Personal Income Marks Time, but Home Sales Soar
WASHINGTON — Americans’ personal income stagnated in June, raising the question of whether they’ll be able to spend enough to keep the economy improving.
So far, they’re managing--personal spending was up 0.6% for the month and new home sales jumped 11%.
But “the bottom line is, this can’t last,” said economist Donald H. Straszheim of Merrill Lynch.
Personal income was unchanged at a seasonally adjusted annual rate of $5.3 trillion, breaking a string of six consecutive increases, the Commerce Department said Friday.
In a separate report, the Housing and Commerce departments said new home sales surged 11% to a seasonally adjusted annual rate of 678,000, the second-largest total since October, 1989. However, that followed a 12.5% drop in May.
In June, sales rose everywhere except the West. In the South, they soared 33.6% to the highest level since June, 1986.

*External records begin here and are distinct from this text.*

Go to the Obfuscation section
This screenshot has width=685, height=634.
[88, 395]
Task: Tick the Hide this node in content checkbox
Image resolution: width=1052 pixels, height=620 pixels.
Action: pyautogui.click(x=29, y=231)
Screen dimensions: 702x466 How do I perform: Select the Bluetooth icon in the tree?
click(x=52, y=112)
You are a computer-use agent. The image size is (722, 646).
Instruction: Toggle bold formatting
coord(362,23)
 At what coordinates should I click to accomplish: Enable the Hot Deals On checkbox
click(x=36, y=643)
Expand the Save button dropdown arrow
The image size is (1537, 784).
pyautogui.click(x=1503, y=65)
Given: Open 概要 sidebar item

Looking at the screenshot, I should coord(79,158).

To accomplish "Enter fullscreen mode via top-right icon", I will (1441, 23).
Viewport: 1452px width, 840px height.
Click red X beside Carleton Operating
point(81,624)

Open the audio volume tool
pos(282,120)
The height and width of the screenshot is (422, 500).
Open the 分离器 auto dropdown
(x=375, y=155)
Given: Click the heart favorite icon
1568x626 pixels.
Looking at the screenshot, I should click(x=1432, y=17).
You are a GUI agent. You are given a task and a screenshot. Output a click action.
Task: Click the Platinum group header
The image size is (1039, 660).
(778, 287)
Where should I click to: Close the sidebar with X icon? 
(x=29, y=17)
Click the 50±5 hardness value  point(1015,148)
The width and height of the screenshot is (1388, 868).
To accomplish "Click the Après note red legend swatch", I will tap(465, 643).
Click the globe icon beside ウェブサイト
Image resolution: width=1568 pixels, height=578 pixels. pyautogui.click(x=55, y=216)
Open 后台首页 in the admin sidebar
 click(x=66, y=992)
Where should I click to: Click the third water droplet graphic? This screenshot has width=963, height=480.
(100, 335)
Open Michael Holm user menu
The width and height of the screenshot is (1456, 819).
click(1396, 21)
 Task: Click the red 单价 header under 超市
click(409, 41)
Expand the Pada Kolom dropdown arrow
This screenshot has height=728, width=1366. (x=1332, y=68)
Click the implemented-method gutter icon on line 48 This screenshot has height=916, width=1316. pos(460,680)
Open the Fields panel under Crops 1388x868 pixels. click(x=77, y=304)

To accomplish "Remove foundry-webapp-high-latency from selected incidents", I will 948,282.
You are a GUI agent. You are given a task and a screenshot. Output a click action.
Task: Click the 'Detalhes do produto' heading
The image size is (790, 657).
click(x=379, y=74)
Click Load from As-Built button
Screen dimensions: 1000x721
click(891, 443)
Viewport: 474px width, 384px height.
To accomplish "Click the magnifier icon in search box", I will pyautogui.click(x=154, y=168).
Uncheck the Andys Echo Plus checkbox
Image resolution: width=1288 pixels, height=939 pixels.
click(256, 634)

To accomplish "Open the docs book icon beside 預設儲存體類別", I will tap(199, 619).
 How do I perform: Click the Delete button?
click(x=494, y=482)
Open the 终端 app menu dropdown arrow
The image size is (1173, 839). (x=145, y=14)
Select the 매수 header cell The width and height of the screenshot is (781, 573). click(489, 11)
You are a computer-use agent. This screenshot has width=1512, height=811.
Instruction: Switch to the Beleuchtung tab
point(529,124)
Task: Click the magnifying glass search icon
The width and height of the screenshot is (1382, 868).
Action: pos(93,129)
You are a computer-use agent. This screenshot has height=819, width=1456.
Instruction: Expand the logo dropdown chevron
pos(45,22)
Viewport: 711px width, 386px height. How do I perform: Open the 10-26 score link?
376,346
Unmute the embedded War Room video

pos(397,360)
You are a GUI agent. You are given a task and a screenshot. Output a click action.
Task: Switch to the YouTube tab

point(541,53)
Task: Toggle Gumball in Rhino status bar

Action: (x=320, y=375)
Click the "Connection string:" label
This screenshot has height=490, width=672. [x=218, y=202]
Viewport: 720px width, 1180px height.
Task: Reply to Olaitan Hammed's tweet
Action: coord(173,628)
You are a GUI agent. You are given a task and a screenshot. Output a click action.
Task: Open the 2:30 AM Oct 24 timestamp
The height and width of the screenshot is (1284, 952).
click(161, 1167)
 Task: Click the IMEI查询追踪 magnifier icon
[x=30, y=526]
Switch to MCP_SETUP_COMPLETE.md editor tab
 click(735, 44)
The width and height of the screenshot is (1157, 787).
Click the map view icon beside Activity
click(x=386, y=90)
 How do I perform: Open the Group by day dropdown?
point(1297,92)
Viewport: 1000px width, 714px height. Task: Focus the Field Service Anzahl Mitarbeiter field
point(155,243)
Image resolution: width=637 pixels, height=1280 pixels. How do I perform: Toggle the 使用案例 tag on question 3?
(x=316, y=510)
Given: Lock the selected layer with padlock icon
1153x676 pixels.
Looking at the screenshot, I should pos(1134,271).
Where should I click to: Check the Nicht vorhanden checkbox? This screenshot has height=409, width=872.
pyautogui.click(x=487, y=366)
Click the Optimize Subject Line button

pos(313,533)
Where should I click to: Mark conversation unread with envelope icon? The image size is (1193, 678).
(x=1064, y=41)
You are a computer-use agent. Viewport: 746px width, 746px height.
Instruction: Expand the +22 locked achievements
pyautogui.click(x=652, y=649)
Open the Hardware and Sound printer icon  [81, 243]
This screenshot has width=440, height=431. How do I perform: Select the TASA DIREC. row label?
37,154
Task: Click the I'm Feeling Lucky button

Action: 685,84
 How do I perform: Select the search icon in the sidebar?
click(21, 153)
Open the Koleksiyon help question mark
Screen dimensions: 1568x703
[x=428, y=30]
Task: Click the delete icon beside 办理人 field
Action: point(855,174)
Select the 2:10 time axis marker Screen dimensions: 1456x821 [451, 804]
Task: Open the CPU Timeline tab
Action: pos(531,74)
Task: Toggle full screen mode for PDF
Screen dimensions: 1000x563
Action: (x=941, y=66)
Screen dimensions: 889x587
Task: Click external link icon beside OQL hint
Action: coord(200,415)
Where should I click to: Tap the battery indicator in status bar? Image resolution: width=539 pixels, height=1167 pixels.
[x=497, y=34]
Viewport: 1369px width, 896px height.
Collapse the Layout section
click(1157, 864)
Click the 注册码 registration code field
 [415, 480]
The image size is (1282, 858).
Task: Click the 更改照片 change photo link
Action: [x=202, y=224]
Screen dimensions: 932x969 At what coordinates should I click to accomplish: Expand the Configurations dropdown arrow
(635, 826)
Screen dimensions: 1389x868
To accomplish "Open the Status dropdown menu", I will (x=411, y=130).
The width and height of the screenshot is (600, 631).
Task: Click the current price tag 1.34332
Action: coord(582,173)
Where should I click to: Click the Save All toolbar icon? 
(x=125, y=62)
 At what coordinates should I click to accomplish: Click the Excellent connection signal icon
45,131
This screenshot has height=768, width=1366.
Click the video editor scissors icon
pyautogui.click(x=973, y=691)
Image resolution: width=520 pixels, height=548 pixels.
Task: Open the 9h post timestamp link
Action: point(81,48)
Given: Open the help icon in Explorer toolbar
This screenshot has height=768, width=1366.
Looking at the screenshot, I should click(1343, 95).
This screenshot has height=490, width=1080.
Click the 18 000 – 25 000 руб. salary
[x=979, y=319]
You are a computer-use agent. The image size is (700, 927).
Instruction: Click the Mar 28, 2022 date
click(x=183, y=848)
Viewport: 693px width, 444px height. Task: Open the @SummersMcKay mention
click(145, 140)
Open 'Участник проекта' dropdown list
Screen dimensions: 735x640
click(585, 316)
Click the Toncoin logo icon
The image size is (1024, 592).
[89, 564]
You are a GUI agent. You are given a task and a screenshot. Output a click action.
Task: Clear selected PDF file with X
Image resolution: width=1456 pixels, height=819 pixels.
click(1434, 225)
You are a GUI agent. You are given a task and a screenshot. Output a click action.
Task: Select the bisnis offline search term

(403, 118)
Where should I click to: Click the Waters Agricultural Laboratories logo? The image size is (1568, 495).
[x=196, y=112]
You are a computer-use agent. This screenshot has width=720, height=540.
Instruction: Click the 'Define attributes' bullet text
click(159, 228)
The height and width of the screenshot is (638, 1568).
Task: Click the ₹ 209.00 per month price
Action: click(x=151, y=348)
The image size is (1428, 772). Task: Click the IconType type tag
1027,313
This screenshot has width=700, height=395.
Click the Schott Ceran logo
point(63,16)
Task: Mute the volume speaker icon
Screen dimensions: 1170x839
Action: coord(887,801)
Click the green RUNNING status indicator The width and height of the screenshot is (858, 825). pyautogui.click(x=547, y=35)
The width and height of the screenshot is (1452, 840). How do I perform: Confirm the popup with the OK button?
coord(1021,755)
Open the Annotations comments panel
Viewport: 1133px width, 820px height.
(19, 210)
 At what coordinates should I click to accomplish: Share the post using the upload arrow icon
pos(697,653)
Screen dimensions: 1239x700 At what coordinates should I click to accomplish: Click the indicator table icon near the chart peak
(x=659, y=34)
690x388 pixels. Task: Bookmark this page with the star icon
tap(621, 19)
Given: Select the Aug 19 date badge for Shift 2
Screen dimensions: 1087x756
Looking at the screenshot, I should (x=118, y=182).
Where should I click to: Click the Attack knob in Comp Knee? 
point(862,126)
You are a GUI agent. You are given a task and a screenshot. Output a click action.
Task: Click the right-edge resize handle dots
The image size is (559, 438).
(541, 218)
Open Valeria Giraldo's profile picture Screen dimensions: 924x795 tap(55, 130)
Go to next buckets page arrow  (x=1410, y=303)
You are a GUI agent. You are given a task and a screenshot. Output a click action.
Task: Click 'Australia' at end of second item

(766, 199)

The combination last month of relatively brisk consumer spending and no income growth depressed Americans’ savings rate--savings as a percentage of after-tax income--to 3.9%. That was the lowest since October, 1990 and down from 4.6% the month before.
“We’ve seen several months now with not much income growth and still halfway decent increases in spending,” Straszheim said. “The net result is people are spending increasingly out of savings. That’s not a sustainable process. What’s necessary is for employment to pick up.”
However, the nation’s unemployment rate has remained stuck at 7% virtually all year and economists expect any improvement to be painfully slow.
“Consumer incomes are rising very slowly and there seems to be nothing around to change that,” said economist Sandra Shaber of the WEFA Group, a forecasting firm in Bala Cynwyd, Pa.
Income last failed to increase in November, when it also was unchanged. It had risen 0.5% in May and 0.2% in April. Spending, which reached a seasonally adjusted annual rate of $4.32 trillion in June, had posted gains of 0.4% in May and 1.3% in April.
“The big increase in spending in the second quarter can’t be sustained,” she said.
The most-watched component of income--wages and salaries--slipped 0.1% in June following a 1% gain the month before.
Business owners’ and rental income also rose in June, as did government transfer payments such as unemployment benefits. Interest income, however, fell and tax payments rose.
Real disposable income--inflation-adjusted income after taxes--fell 0.1% after a 0.3% gain in May.
Consumer spending, meanwhile, rose 0.6% for long-lasting durable goods such as cars and appliances. It increased 0.3% for non-durable goods and 0.8% for services.